The packing of all the powder into the long tube is a meticulous process, requiring an entire team of fireworks experts and, often, several full days of work. Once the charge is tightly packed into the tube, a sort of stopper is attached to the top of the rocket.

Combustion starts just underneath this cone, burning its way down through the multiple stages of powder. Generally, the festival organisers are responsible for determining the exact amount of the rocket’s charge, and thus of its overall power.

The average charge weighs three kilos, a considerable quantity of highly explosive material. Judging by their joking and light-heartedness, the village folk don’t seem to take the dangers of their seasonal profession too seriously.

The fact is that the launch site is actually under heavy security, with a security cordon that extends around the perimeter to keep the public at least 100 metres away at all times. A crucial precaution, as it is not uncommon for unplanned explosions to go off next to the launch site. The organisers also prevent anyone from standing anywhere near where the debris might fall. And to protect surrounding houses and property, the rockets are always launched over deserted fields or the forest. 

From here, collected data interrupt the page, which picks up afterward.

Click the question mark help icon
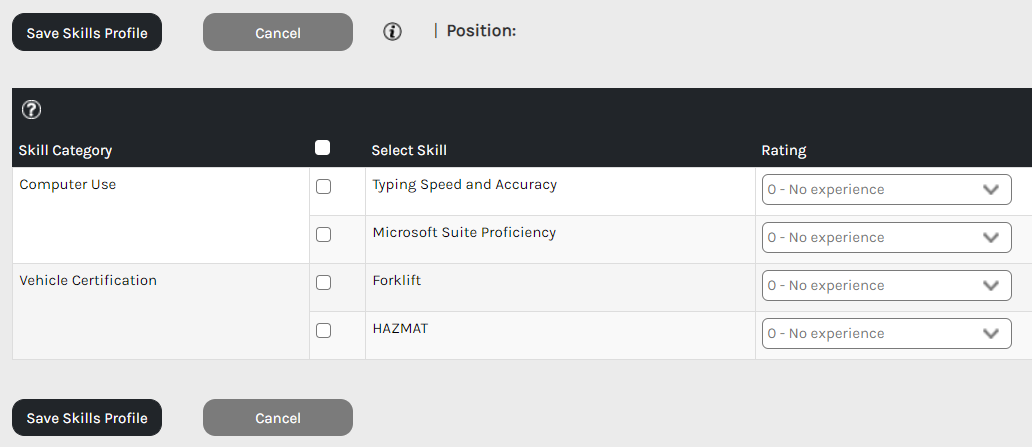31,110
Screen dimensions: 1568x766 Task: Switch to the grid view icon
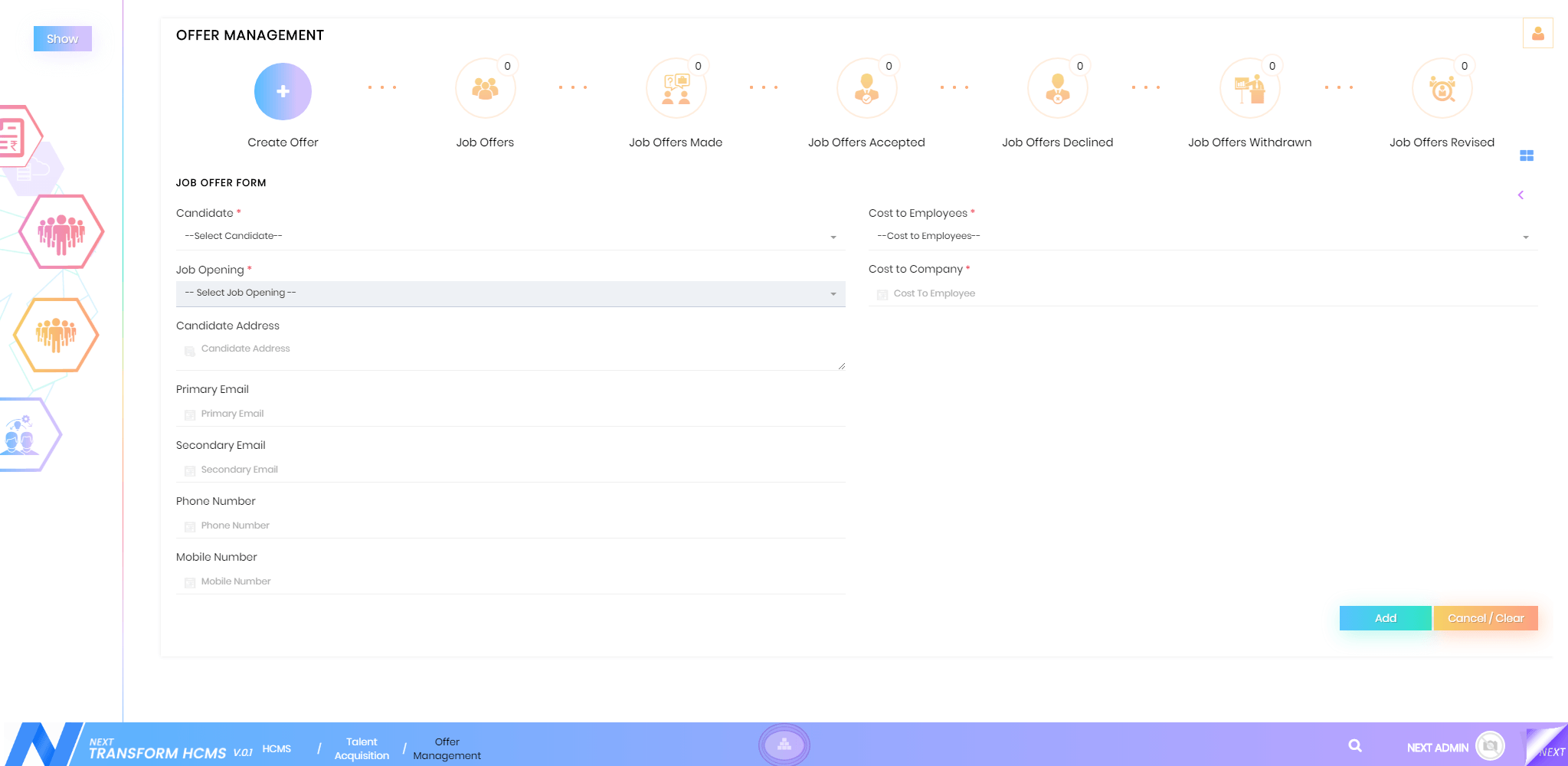[1527, 155]
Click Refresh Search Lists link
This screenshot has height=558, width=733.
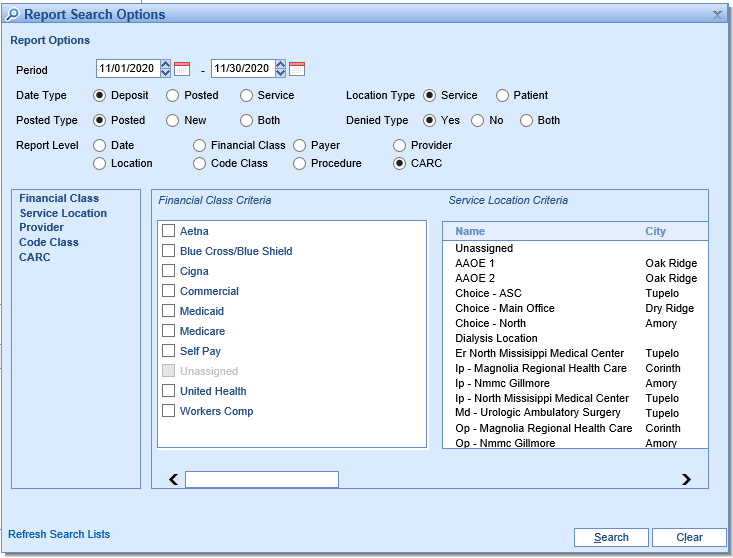point(59,535)
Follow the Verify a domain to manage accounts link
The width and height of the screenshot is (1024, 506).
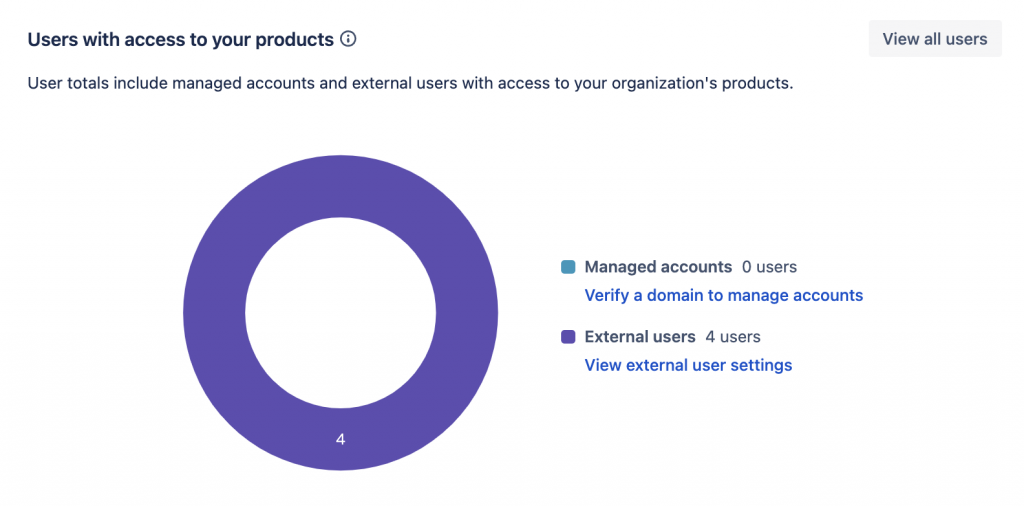(723, 295)
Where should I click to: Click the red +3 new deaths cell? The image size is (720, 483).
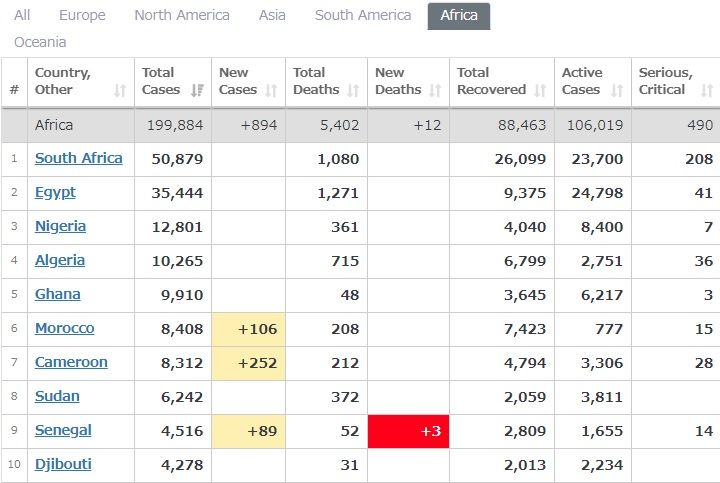click(x=408, y=431)
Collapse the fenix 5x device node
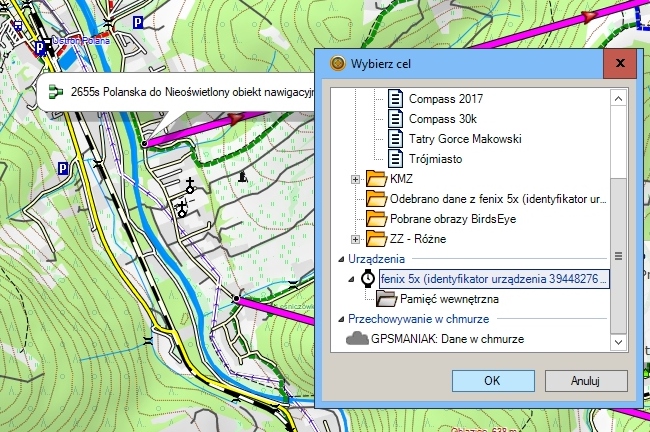 point(350,279)
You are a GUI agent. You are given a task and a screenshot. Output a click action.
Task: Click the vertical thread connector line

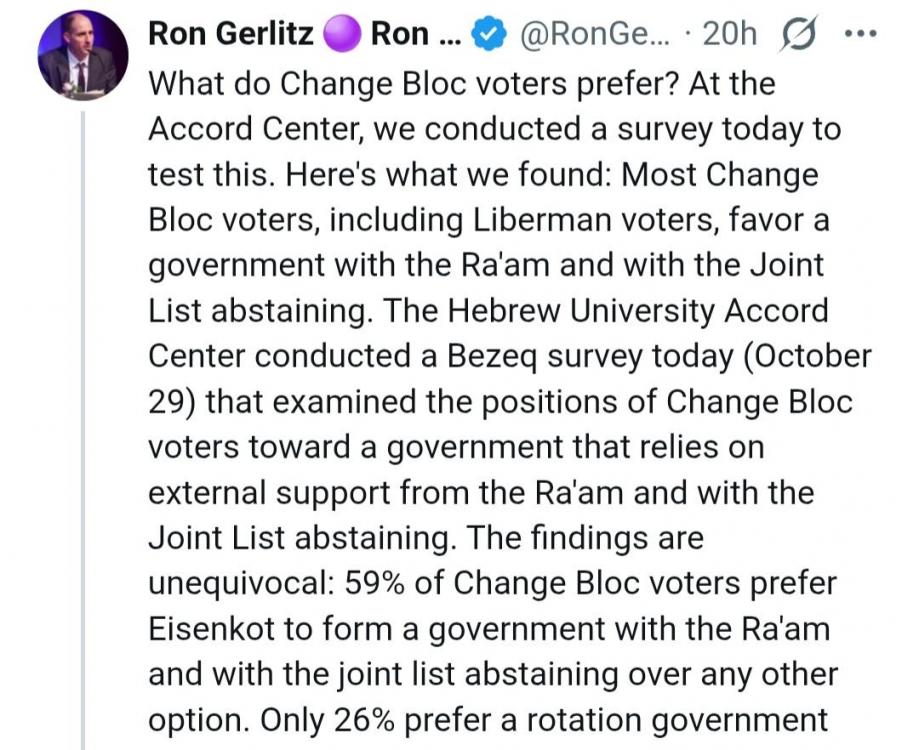coord(83,431)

Once they are sure that all necessary safety measures have been taken, the organisers can themselves take part in the heart of the festival – the party. Every day for the duration of the festival, a special jury awards a prize for the most impressive rocket. At the end of the festival, a grand prize is awarded to the rocket that impressed them most out of all the fireworks launched. The judges on the panel of the jury attribute points according to a list of specific criteria: the smoke, combustion of the explosive charge and the noise the rocket makes. And the Thais manage to use the festival to express their passion for gambling: spectators make huge wagers on the power, trajectory and distance of each rocket launched. 

The often extremely sudden arrival of the monsoon puts a quick end to further launches. All at once the festivities are cancelled en masse. At Yasothon, the symphony of exploding fireworks and the pounding of drums last about one week. As soon as the first raindrop falls from the sky, the effervescence of the event is literally washed out: the voice of the crowd goes from an excited roar into a low murmur; the betting booths are quickly dismantled, as well as all the safety equipment. In what seems an instant, the rickety scaffolding and launch pads disappear.

Whatever fireworks that remain are destroyed, as it is strictly forbidden to use the same explosives two years in a row. In a matter of hours, the place where the crowds stood to watch the show is completely deserted, and nothing but a scorched field with scatterings of burned firework debris remains. 

After the show, Yasothon will once again become a tranquil little village, and for the masses of tourists who’ve come to watch the show, it becomes the anonymous town it was before the festival. Once again, this year the gods have responded favourably to the people of the village and their bamboo rockets, their spectacular show of fire and light high in the tropical sky. The ensuing deluge erases all traces of the festival and the scorched earth that proved it even happened.

The country folk go back to work; ready to plunge their tools into the fertile and now well-irrigated earth and prepare the season’s harvest of rice.

The rains that flood their rice paddies will continue almost non-stop for five months.

But next year, the Gods will have to be woken up by and be impressed with fire and light once again. Next year’s show will have to be at least as spectacular as this year’s.